Role of funding bodies in promoting Open Research
Do you think that funders could play a role in promoting Open Research?
Funders could definitely contribute to this. The Wellcome Trust is a particularly notable example of a funding body keen on Open Research. The Trust is currently looking into the best ways to make Open Research the norm. Through various projects such as the Open Research Pilot, the Trust helps researchers like myself to learn best practice on reproducible research,and also to understand the benefits of sharing expertise to improve skills across the research community.
Do you think funder policies to mandate more openness could help?
Potentially. However, policies on Open Access to publications are easy to mandate and relatively easy to interpret and implement. It is much more difficult for Open Research. What does Open Research mean exactly? The right scope and definitions would be key. What should be made open? How? The Wellcome Trust is already doing a lot of work on making important research results available, and human genomic data in particular. But making your proteomic and genomic data publicly available is slightly different from ensuring that your experiments are rigorous and your results honest.
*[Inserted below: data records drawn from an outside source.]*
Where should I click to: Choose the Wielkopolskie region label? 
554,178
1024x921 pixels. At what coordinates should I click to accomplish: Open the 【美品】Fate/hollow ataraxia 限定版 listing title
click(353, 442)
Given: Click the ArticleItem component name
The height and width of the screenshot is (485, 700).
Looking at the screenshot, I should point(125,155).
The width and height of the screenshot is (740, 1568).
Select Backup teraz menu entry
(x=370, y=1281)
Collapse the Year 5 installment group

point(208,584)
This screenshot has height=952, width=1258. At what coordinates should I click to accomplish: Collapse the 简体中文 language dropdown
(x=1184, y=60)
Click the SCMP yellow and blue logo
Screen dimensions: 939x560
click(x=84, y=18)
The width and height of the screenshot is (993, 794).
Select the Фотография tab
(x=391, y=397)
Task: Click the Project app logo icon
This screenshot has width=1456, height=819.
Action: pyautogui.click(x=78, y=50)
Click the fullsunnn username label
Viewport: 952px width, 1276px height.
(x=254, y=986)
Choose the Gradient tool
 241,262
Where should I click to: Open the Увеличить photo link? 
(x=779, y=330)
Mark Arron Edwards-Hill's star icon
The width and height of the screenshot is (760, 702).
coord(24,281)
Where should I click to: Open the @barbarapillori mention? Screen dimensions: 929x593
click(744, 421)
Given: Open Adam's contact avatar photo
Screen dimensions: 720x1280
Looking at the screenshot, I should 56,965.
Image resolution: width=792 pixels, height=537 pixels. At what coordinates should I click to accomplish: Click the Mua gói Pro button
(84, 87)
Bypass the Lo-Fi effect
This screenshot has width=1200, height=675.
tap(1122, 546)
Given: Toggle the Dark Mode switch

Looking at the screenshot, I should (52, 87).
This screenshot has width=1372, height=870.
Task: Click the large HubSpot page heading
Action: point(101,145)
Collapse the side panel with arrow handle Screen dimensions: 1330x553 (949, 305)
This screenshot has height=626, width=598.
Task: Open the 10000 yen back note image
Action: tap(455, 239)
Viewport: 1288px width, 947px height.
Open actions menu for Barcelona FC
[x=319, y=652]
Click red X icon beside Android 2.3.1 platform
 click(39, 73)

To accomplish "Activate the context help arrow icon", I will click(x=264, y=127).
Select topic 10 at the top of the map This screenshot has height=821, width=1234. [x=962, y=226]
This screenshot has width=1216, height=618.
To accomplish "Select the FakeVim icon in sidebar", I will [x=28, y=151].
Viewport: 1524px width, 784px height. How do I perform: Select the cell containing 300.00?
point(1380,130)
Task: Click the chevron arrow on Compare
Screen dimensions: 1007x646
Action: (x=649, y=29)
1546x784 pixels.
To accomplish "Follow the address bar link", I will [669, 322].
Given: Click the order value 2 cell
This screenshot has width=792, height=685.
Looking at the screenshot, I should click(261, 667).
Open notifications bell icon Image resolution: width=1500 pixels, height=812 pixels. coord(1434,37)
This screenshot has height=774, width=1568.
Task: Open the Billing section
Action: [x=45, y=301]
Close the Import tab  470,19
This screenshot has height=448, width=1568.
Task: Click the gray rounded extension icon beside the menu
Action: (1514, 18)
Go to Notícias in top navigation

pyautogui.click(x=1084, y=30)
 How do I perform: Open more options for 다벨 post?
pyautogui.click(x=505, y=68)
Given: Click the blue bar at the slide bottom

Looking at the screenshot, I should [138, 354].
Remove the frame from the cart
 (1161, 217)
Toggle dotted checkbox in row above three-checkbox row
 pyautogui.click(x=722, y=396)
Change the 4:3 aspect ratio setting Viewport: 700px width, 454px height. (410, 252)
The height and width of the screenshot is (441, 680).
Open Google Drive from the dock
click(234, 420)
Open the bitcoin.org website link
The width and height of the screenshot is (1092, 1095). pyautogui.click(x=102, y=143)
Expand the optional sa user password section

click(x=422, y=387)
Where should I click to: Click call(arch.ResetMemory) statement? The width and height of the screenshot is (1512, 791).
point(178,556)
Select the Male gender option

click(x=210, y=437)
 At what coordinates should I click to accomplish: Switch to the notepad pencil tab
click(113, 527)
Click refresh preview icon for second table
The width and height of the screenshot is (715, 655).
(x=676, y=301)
So in my opinion, funders should emphasise the importance of research integrity and scientific rigour.
To close our discussion, what do you hope to achieve through your participation in the Open Research Pilot Project?
I want to improve my own lab’s transparency. I want to make sure that we are rigorous and that our research is reproducible. So I want to learn. At the same time I wish to contribute to increased research integrity in science overall.
Marta Teperek would like to thank SPARC EUROPE and Dr Joyce Heckman for interviewing her for the Open Data Champions programme – many of the questions asked by Marta in the interview with Dr David Savage originate from inspiring, open questions prepared by SPARC EUROPE.